I watched and reviewed the American version of Utopia -- the one season -- two years ago. I thought it had its moments, was right for the occasion of the Covid pandemic, but also had several things I didn't like. Now, two years later, I barely remember it. Indeed, I wasn't thinking about it all until a friend, Mike Grynbaum, urged me to watch the 2013-2014 two-season British version. He said the 2020 American version was terrible, but the British version was right up my alley.
He was right. I thought the British version was superb on all kinds of levels. And now that I've seen it, I think even less of the American version.
[Mild spoilers ahead ...]
The central theme of the tautly, harrowingly drawn British Utopia, that a group of scientists and government officials are putting into motion a plan to drastically prune the human species, is itself chilling. But the specifics of their plan, to render 90% of human beings infertile. via a DNA mix distributed with a vaccine for a "Russian flu" that was itself a hoax -- well, that was truly downright frightening, especially because it was all too reminiscent of what some insane conspiracy theorists have been saying about the mRNA vaccines distributed to lessen the severity of the real and very lethal COVID-19 pandemic we're still attempting to tamp down to reliable manageable levels. In fact, I couldn't help wonder, as I watched this series with something akin to horror, if some of the conspiracy theorists in our real world had been consciously or unconsciously influenced in their views about COVID-19 vaccines by what they may have seen in the British Utopia.

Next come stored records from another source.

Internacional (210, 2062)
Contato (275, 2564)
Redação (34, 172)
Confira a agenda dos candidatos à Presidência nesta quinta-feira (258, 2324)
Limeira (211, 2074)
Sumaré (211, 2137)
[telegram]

And the logic behind this plan was top-notch science fiction struggling with ethical conundrums. The world is overpopulated. One way of dealing with that is severely limiting reproduction. That would be a remedy I wouldn't choose in a million years -- I would prefer figuring out better ways to live on Earth without plundering the planet, combined with getting off of Earth to other habitable planets (see my The Missing Orientation) -- but the suggestion has just enough plausibility that you can believe, as a viewer, that some half-crazed scientist and ruthless government officials might go for it.
Even more important for the narrative, that one of the good guys, physically attacked by purveyors of the plan, changes allegiances and works on behalf of the plan. Indeed, one of the other great strengths of this story is not only how a hero becomes a villain, but how a villain becomes a hero, against the backdrop of a vast array of vivid, idiosyncratic, and therefore memorable characters who are intractably working for the good, bad, and everything in between.
If there was one thing I didn't care for in the British Utopia it was its partaking of the trauma porn which has become a veritable hallmark of fantasy and science fiction since 2013-2014, ranging from House of the Dragon to The Peripheral, and even reaching as far as fiction verging on biopics such as Blonde. The spoon and the eye -- you'll of course know what I mean if you've seen British Utopia -- were revolting to see, and not really necessary to see in such detail.
But that shouldn't get in the way of your seeing Utopia the way the series was meant to be seen -- and now that I've alerted you to the brutality, you can safely turn away from the screen for a few moments when you see that spoon coming.
As I said at the beginning of this review, I've all but forgotten the 2020 American version.
In contrast, the 2013-2014 British version is something I'll never forget.